Let's get physical

PAUL FRIESEN -- Sun Media

, Last Updated: 10:58 AM ET

So you think women's hockey should allow hitting?

It might surprise you to know some of the players feel the same way.

Team Canada forward Sarah Vaillancourt, for instance -- a 21-year-old from Sherbrooke, Que. -- would love to be able to throw her weight around in this world championship.

"That would be great," Vaillancourt was saying yesterday. "I think all the girls that play here have had full contact with the boys at some time in their life."

Vaillancourt, 5-foot-6, 140 pounds, was captain of her pee wee boys team in Quebec.

But since moving on to Pomfret Prep School in Connecticut, then Harvard University, it's been women's hockey rules: body contact, but no outright hitting.

"Right now it's more of a finesse and well-skilled game," she said.

Not that it's always been this way.

Back in 1990, at the first World Women's Championship, body-checking was allowed.

Vaillancourt and her teammates watched a tape of that gold-medal game during their training camp in Dauphin last week, and you get the impression they were a tad green with envy, watching the Canadians taking runs at the Red, White and Blue.

"It was great to see that -- you could tell they really hated each other," Vaillancourt said. "It was really quite interesting to watch.
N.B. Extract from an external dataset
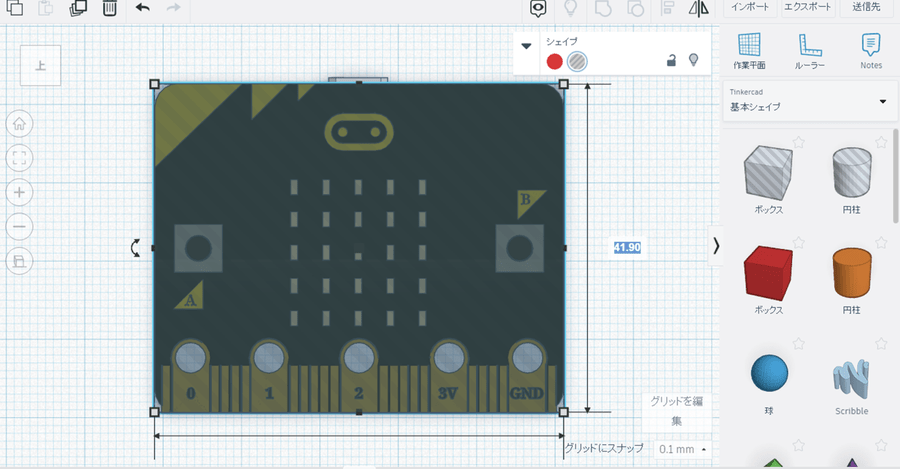Open the Snap Grid 0.1 mm dropdown
The height and width of the screenshot is (469, 900).
tap(684, 449)
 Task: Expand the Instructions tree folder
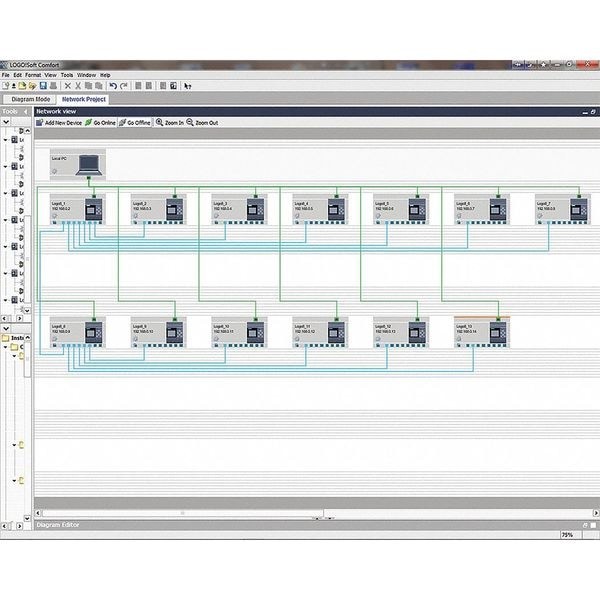pos(5,338)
I'm sure some girls would like body contact, at times, for sure."

One of the better grinders on Team Canada is 5-foot-2 Katie Weatherston, who says she'd like nothing better than to throw her limited frame into opponents, no matter their size.

Weatherston played boys AA hockey in Quebec until she was 13, the last two years with full hitting.

"I loved it," she said. "I loved getting in the corners, getting hits, giving hits. It didn't change my game. It just taught you to keep your head up a bit more. To tell you the truth, I really wouldn't mind it, even being one of the smaller players."

Team Canada boss Melody Davidson didn't seem surprised, given Weatherston's determined approach to every shift.

The head coach says the soon-to-be 24-year-old could handle it, too.

"Probably, until after about four or five games in eight nights," Davidson said. "Then she might want a break."

It was after the 1990 world championship that body-checking was removed from the women's game.

Team Canada captain Hayley Wickenheiser, female hockey's version of Mark Messier, has changed her mind on the issue.

"I was a big believer in hitting. But right now with the women's game, I wouldn't put it in," Wickenheiser said. "Down the road, we could look to put it back in. But we have to really focus on the skill level, first."

The way Wickenheiser sees it, there's just too much of a gap between Canada and the U.S. and everyone else. Allow hitting, too, and the scores get even more lopsided.

And some teams might go all Neanderthal.

"I'd be a little concerned some countries would go towards big thugs on the ice, versus the skillful hockey most people enjoy seeing," Wickenheiser said.

Besides, anyone watching the worlds so far will have noticed there's plenty of body contact as it is.

"Hitting, no hitting, we're still going to bump and grind," Vaillancourt said.